- Task description
Retype the records verbatim from their first line through the line containing "The height and". Omit the pictures from your copy.

- Record set
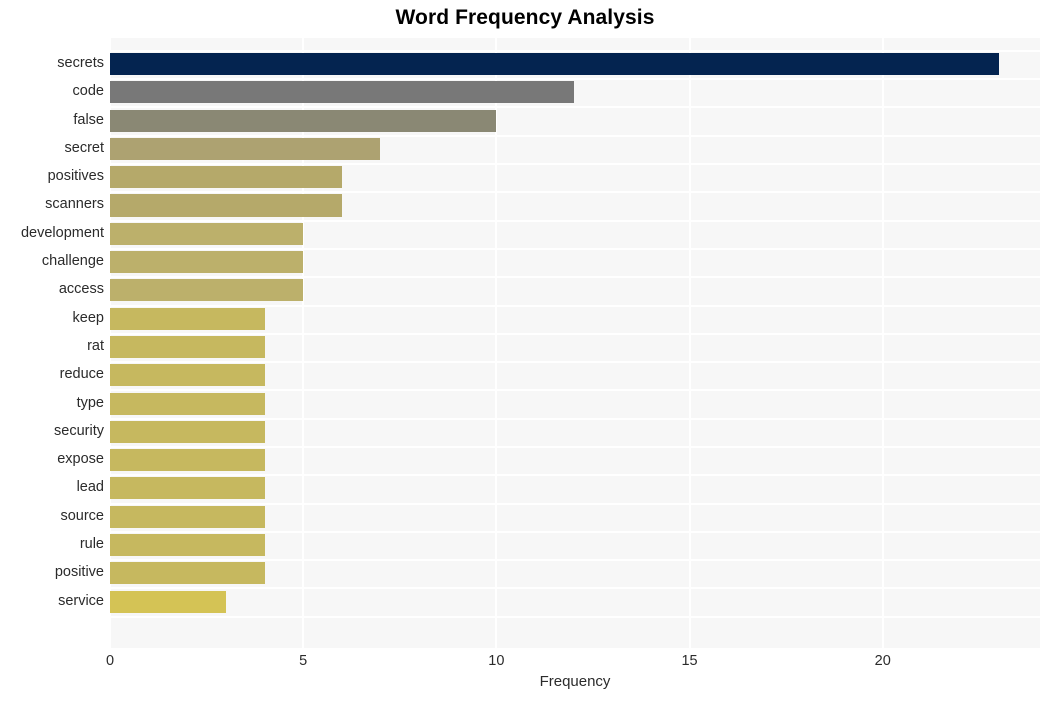 The image size is (1050, 701). What do you see at coordinates (74, 204) in the screenshot?
I see `y-axis-label: scanners` at bounding box center [74, 204].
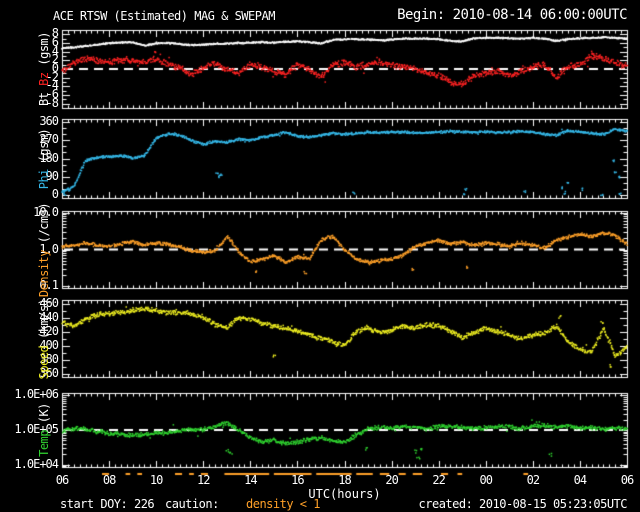 The width and height of the screenshot is (640, 512). I want to click on x-tick-label: 02, so click(533, 480).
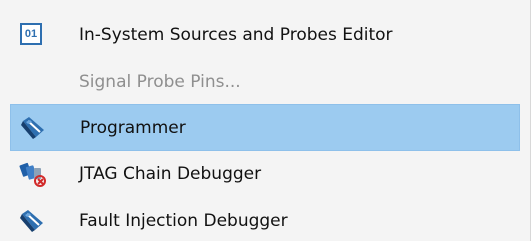 The height and width of the screenshot is (245, 531). I want to click on menu-item-label: Programmer, so click(133, 128).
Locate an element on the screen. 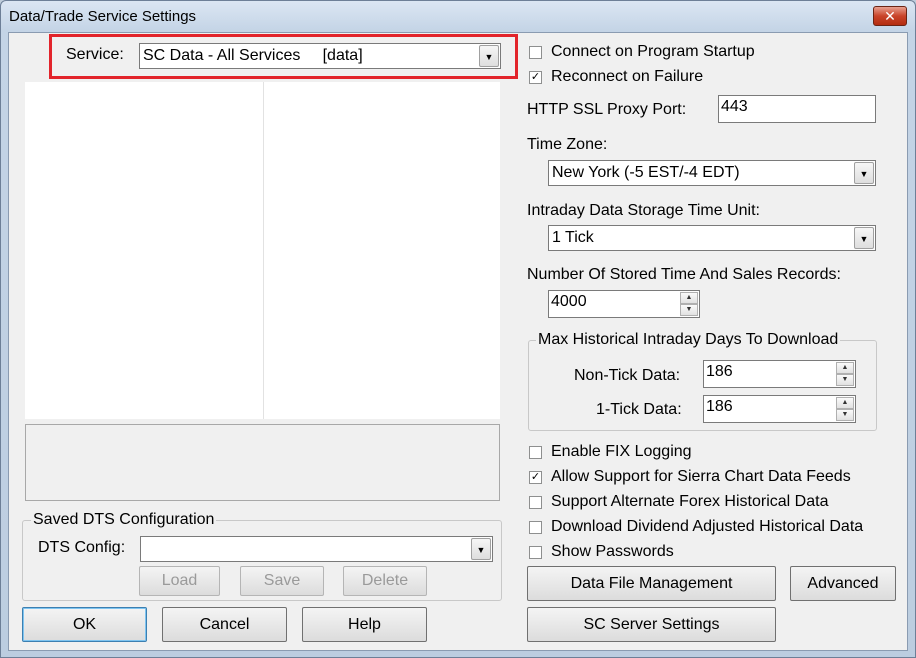  data-file-management-label: Data File Management is located at coordinates (652, 584).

- Reply to the task
 The image size is (1050, 701). What do you see at coordinates (74, 204) in the screenshot?
I see `y-axis-label: scanners` at bounding box center [74, 204].
 The width and height of the screenshot is (640, 512). I want to click on x-tick-label: 02, so click(533, 480).
 The height and width of the screenshot is (245, 531). I want to click on menu-item-label: Programmer, so click(133, 128).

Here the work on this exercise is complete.